Note

Go to the end to download the full example code.

Analyzing Events Using ctapipe#

Initially presented @ LST Analysis Bootcamp in Padova, 26.11.2018 by Maximilian Nöthe (@maxnoe) & Kai A. Brügge (@mackaiver)

 import tempfile
 import timeit
 from copy import deepcopy

 import astropy.units as u
 import matplotlib.pyplot as plt
 import numpy as np
 from astropy.coordinates import AltAz, angular_separation
 from matplotlib.colors import ListedColormap
 from scipy.sparse.csgraph import connected_components
 from traitlets.config import Config

 from ctapipe.calib import CameraCalibrator
 from ctapipe.image import (
     ImageProcessor,
     camera_to_shower_coordinates,
     concentration_parameters,
     hillas_parameters,
     leakage_parameters,
     number_of_islands,
     timing_parameters,
     toymodel,
 )
 from ctapipe.image.cleaning import tailcuts_clean
 from ctapipe.io import DataWriter, EventSource, TableLoader
 from ctapipe.reco import ShowerProcessor
 from ctapipe.utils.datasets import get_dataset_path
 from ctapipe.visualization import ArrayDisplay, CameraDisplay

 # %matplotlib inline

 plt.rcParams["figure.figsize"] = (12, 8)
 plt.rcParams["font.size"] = 14
 plt.rcParams["figure.figsize"]

[12.0, 8.0]

General Information#

Design#

DL0 → DL3 analysis
Currently some R0 → DL2 code to be able to analyze simtel files
ctapipe is built upon the Scientific Python Stack, core dependencies are
- numpy
- scipy
- astropy
- numba

Development#

ctapipe is developed as Open Source Software (BSD 3-Clause License) at cta-observatory/ctapipe
We use the “Github-Workflow”:
- Few people (e.g. @kosack, @maxnoe) have write access to the main repository
- Contributors fork the main repository and work on branches
- Pull Requests are merged after Code Review and automatic execution of the test suite
Early development stage ⇒ backwards-incompatible API changes might and will happen

What’s there?#

Reading simtel simulation files
Simple calibration, cleaning and feature extraction functions
Camera and Array plotting
Coordinate frames and transformations
Stereo-reconstruction using line intersections

What’s still missing?#

Good integration with machine learning techniques
IRF calculation
Documentation, e.g. formal definitions of coordinate frames

What can you do?#

Report issues
- Hard to get started? Tell us where you are stuck
- Tell user stories
- Missing features
Start contributing
- ctapipe needs more workpower
- Implement new reconstruction features

A simple hillas analysis#

Reading in simtel files#

 input_url = get_dataset_path("gamma_prod5.simtel.zst")

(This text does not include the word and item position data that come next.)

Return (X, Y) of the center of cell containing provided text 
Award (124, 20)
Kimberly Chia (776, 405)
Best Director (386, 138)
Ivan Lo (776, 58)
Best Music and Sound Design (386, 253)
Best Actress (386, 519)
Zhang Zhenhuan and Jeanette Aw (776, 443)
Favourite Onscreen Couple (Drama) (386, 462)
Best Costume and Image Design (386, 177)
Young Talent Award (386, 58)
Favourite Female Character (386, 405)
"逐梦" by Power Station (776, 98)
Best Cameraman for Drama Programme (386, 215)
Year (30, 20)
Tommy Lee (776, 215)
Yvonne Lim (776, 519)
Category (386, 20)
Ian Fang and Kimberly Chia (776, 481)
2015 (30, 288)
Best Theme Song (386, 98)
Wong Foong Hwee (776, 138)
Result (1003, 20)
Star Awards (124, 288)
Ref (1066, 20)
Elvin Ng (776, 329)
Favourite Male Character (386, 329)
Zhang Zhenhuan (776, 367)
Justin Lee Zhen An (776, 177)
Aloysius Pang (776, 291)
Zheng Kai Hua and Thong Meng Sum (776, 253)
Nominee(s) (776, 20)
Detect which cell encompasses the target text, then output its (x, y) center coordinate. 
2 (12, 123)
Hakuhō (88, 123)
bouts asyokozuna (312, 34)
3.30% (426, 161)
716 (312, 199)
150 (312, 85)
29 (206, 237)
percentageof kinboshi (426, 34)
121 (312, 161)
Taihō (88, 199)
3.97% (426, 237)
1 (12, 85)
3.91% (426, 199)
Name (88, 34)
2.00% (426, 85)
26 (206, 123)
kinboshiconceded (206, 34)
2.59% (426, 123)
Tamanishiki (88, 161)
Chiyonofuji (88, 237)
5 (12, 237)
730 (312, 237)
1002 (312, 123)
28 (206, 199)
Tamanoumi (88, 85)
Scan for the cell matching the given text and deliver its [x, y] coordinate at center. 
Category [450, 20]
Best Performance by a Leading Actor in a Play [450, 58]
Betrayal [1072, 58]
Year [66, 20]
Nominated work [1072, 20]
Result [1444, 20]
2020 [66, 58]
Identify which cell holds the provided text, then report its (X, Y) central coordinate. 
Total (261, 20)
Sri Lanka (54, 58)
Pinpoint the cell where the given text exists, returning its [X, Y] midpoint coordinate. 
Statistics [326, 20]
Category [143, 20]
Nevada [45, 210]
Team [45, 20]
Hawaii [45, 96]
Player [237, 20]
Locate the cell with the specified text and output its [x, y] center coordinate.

 # EventSource() automatically detects what kind of file we are giving it,
 # if already supported by ctapipe
 source = EventSource(input_url, max_events=5)

 print(type(source))

<class 'ctapipe.io.simteleventsource.SimTelEventSource'>

 for event in source:
     print(
         "Id: {}, E = {:1.3f}, Telescopes: {}".format(
             event.count, event.simulation.shower.energy, len(event.r0.tel)
         )
     )

Id: 0, E = 0.073 TeV, Telescopes: 3
Id: 1, E = 1.745 TeV, Telescopes: 14
Id: 2, E = 1.745 TeV, Telescopes: 4
Id: 3, E = 1.745 TeV, Telescopes: 20
Id: 4, E = 1.745 TeV, Telescopes: 31

Each event is a DataContainer holding several Fields of data, which can be containers or just numbers. Let’s look a one event:

167 event

ctapipe.containers.ArrayEventContainer:
                       index.*: event indexing information with default None
                          r0.*: Raw Data with default None
                          r1.*: R1 Calibrated Data with default None
                         dl0.*: DL0 Data Volume Reduced Data with default None
                         dl1.*: DL1 Calibrated image with default None
                         dl2.*: DL2 reconstruction info with default None
                  simulation.*: Simulated Event Information with default None
                                with type <class
                                'ctapipe.containers.SimulatedEventContainer'>
                     trigger.*: central trigger information with default None
                         count: number of events processed with default 0
                  monitoring.*: container for event-wise monitoring data (MON)
                                with default None
                        muon.*: Container for muon analysis results with default
                                None

 source.subarray.camera_types

(CameraDescription(name=CHEC, geometry=CHEC, readout=CHEC), CameraDescription(name=FlashCam, geometry=FlashCam, readout=FlashCam), CameraDescription(name=LSTCam, geometry=LSTCam, readout=LSTCam), CameraDescription(name=NectarCam, geometry=NectarCam, readout=NectarCam))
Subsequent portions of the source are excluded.